Armitage was born in Leicester, England, the son of Margaret, a secretary, and John Armitage, an engineer. Armitage attended Huncote Community Primary School in Huncote, Blaby District, Leicestershire. Later at Brockington College in Enderby he studied music, playing the cello in school and local orchestras as well as learning how to play the flute. He pursued this interest to Pattison College in Coventry, where his education expanded to include dance and acting. He gained A Levels in music and English.
After completing the program at Pattinson College, he joined a circus in Budapest for six weeks to gain his Equity Card.
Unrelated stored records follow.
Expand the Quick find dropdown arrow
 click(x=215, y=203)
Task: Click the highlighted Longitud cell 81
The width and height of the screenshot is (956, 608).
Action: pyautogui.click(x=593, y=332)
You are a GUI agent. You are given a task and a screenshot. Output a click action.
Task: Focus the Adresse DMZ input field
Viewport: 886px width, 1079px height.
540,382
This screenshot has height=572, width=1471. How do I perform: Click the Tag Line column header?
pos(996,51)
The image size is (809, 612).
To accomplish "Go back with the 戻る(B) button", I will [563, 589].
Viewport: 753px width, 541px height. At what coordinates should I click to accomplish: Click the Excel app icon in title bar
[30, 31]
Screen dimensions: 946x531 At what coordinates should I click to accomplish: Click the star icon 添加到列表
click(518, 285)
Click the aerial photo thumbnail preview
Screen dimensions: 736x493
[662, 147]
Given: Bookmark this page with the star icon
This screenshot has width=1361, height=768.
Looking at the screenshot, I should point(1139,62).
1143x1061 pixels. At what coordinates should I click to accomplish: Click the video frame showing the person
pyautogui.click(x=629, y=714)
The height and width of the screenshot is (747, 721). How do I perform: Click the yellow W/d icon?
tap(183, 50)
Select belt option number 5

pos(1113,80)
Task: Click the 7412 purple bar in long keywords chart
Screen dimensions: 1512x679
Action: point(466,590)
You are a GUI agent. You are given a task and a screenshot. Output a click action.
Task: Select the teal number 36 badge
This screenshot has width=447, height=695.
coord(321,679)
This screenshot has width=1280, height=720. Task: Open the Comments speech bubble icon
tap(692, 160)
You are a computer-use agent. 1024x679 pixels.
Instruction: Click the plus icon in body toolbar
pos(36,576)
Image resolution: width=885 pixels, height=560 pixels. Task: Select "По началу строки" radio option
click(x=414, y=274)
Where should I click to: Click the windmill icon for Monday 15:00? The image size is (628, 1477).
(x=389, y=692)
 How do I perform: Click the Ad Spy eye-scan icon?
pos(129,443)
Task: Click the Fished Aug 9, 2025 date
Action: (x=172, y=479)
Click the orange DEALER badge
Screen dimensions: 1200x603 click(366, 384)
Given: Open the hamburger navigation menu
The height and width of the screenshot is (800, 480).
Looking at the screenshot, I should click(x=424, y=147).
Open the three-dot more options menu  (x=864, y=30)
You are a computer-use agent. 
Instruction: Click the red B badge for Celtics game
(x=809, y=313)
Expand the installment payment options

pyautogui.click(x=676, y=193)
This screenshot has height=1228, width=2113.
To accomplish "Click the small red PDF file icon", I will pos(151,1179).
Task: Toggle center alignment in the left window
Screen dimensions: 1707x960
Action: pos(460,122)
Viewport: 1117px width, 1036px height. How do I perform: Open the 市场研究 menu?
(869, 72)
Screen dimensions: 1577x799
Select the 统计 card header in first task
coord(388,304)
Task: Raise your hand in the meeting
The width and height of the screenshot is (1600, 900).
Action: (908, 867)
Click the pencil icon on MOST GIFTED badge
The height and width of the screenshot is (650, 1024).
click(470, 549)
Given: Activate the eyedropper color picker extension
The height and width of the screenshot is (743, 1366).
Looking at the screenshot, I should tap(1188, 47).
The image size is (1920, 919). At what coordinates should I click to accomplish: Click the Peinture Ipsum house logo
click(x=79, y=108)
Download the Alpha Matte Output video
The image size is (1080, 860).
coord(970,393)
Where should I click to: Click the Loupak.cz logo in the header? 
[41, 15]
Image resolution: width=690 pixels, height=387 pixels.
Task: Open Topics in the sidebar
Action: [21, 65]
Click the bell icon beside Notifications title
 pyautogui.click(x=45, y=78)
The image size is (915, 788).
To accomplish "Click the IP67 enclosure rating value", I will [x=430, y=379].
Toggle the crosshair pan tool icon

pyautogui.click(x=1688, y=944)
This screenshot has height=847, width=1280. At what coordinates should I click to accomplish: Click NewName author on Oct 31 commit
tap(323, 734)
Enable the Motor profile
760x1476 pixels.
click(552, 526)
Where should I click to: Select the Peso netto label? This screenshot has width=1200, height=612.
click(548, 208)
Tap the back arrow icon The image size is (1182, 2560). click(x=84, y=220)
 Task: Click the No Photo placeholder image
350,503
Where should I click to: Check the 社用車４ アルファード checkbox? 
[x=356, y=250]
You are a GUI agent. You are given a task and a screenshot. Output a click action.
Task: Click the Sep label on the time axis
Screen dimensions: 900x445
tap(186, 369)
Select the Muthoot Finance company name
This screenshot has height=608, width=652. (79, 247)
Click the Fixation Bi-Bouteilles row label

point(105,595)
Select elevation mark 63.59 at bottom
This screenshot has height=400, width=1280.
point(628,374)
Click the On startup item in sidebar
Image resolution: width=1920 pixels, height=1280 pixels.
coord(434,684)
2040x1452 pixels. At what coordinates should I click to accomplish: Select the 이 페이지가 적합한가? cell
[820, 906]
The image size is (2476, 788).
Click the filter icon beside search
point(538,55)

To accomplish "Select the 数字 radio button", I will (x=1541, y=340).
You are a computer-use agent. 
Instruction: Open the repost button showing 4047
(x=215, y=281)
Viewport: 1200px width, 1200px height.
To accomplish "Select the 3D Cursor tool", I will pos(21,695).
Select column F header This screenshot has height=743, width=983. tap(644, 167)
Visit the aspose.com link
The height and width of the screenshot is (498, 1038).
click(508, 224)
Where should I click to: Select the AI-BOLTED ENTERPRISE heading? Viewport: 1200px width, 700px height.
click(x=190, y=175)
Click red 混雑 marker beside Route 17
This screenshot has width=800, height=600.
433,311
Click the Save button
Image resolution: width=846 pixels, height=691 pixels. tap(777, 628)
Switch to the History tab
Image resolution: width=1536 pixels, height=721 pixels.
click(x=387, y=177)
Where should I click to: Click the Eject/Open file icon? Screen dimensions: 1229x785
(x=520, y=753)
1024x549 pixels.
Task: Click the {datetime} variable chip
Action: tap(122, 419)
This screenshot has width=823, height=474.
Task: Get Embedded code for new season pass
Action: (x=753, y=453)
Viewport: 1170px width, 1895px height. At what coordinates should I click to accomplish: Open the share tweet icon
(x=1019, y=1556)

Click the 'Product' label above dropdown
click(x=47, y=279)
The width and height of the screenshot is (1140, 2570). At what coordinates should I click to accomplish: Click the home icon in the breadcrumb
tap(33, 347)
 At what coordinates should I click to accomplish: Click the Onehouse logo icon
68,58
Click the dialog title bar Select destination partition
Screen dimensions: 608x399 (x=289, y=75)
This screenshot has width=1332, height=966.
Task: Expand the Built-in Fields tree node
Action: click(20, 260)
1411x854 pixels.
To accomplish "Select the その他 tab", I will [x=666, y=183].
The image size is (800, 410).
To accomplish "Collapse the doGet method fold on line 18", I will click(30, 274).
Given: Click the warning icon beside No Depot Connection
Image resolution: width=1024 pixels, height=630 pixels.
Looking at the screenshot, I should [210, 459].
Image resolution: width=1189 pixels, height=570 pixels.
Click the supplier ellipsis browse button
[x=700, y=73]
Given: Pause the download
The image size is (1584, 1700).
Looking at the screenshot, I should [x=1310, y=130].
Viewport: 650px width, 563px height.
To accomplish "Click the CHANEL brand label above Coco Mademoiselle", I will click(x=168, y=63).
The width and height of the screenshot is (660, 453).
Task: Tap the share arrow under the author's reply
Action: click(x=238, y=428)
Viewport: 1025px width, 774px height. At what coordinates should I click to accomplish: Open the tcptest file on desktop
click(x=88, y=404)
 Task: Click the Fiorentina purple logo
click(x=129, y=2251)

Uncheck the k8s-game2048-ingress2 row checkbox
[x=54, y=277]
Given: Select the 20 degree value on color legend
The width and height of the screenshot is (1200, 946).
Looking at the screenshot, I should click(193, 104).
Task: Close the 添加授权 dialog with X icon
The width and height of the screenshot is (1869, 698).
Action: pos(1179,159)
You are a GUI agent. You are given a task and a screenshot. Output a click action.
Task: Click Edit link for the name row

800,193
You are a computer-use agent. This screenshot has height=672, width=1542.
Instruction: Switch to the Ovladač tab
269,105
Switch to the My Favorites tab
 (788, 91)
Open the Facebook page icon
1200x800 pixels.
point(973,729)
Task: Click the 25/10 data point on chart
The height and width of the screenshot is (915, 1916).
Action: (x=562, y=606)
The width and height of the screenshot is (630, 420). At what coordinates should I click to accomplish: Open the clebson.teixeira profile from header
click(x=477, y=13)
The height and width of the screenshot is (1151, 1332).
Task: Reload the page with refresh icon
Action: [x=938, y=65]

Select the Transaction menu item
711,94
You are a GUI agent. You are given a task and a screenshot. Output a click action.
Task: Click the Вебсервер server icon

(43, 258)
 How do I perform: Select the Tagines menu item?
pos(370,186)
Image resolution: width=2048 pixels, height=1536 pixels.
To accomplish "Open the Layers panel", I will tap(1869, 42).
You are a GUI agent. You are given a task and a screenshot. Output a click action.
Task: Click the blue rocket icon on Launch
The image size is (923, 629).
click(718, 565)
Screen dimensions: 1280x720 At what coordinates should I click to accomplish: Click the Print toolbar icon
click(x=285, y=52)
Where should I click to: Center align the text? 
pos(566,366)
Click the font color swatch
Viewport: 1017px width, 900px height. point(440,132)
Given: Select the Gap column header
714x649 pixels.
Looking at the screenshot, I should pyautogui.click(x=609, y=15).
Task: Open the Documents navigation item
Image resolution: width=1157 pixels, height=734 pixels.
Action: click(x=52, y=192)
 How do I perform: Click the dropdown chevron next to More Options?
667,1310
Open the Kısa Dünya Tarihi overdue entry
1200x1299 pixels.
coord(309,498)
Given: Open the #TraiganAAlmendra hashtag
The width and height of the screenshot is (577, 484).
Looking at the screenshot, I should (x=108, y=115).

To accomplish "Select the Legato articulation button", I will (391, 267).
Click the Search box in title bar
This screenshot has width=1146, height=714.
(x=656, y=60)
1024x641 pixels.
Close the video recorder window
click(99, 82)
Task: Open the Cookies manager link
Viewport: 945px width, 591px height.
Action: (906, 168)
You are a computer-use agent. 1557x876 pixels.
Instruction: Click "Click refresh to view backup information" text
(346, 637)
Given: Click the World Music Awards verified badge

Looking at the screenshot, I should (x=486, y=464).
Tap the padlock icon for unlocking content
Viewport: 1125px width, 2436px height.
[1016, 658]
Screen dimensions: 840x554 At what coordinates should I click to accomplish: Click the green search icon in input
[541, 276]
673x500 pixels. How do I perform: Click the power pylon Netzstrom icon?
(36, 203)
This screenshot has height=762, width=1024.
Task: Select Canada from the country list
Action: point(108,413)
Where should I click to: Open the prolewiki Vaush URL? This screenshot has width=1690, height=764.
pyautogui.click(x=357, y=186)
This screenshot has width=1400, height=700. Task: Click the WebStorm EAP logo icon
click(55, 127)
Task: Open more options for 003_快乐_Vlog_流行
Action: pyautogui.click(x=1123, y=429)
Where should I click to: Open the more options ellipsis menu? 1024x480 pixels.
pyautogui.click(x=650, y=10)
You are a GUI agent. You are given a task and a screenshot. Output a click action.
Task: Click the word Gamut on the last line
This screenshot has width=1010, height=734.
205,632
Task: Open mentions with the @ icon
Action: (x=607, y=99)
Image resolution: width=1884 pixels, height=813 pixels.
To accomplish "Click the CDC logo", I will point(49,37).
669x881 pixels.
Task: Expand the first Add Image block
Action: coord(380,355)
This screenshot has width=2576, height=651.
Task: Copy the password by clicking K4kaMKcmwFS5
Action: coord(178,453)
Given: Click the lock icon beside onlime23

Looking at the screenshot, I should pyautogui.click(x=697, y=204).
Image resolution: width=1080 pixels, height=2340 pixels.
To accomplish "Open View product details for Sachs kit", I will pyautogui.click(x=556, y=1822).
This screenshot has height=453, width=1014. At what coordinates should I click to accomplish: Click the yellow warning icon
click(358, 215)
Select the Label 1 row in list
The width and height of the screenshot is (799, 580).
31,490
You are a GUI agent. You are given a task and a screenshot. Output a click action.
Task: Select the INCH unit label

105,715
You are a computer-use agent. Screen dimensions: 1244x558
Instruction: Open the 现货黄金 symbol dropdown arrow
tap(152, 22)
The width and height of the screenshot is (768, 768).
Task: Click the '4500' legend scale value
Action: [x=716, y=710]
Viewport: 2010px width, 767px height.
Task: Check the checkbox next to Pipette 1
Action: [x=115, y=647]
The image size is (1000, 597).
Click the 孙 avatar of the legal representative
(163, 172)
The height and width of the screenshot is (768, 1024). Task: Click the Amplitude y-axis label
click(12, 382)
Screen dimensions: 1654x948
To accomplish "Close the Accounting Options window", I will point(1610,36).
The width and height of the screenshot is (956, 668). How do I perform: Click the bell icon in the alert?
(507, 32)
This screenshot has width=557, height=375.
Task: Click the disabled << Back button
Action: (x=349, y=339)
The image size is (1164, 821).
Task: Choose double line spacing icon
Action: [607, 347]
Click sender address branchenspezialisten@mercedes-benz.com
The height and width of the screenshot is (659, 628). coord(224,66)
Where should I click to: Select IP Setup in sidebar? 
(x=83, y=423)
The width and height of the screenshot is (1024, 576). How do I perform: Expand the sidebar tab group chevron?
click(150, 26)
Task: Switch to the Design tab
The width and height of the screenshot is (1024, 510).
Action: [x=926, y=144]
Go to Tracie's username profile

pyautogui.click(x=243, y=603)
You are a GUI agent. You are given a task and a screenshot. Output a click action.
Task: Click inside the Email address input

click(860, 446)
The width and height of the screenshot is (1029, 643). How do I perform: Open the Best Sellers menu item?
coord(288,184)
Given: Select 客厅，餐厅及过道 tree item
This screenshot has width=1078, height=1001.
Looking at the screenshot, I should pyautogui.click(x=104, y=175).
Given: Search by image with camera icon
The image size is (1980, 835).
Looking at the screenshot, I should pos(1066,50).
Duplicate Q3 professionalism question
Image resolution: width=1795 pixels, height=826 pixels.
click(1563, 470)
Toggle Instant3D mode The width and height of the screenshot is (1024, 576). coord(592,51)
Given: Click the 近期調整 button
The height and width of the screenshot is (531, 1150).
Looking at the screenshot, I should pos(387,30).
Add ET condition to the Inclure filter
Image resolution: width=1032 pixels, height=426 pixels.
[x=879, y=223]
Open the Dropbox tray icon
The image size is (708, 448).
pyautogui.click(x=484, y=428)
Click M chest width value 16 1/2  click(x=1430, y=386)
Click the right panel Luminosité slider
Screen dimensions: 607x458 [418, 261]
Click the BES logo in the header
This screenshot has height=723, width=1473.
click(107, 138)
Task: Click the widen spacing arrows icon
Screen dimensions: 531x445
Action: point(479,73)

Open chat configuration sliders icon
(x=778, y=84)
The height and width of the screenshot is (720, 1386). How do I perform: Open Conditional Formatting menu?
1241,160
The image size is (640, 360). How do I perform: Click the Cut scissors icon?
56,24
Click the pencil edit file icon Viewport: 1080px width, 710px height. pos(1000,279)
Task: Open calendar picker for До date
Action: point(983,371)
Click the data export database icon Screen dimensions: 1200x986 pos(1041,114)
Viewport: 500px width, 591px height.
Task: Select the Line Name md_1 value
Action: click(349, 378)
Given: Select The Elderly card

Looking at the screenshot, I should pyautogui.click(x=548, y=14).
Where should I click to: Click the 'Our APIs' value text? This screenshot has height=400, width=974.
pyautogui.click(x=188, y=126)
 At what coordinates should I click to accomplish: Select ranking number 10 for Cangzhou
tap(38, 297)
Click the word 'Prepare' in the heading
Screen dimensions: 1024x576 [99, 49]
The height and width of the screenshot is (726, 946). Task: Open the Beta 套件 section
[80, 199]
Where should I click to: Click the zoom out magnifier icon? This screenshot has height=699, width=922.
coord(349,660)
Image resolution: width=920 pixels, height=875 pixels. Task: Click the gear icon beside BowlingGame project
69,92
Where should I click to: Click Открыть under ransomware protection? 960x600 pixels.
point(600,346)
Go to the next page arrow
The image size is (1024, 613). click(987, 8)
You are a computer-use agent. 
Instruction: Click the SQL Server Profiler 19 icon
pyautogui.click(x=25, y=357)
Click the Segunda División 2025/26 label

He returned to England and pursued a career in musical theatre, performing in various productions, including the ensembles of 42nd Street and Annie Get Your Gun and in Cats as Admetus and Macavity. He also pursued acting in dramatic theatre productions, including The Real Thing, Six Degrees of Separation and Death of a Salesman.
Dissatisfied with his career path, he enrolled at the London Academy of Music and Dramatic Art (LAMDA) to further study acting. “I needed to do something a bit more truthful than musical theatre. For me it was a bit too theatrical and all about standing on stage and showing off. I was looking for something else, so that’s why I went back to drama school.”
After completing LAMDA's three-year programme he returned to the stage as a supporting player with the Royal Shakespeare Company's productions of Macbeth and The Duchess of Malfi, as well as Hamlet and Four Alice Bakers with the Birmingham Repertory Theatre while taking a series of small roles in television and films. In 2002 he starred in the Charm Offensive's production of Use Me As Your Cardigan.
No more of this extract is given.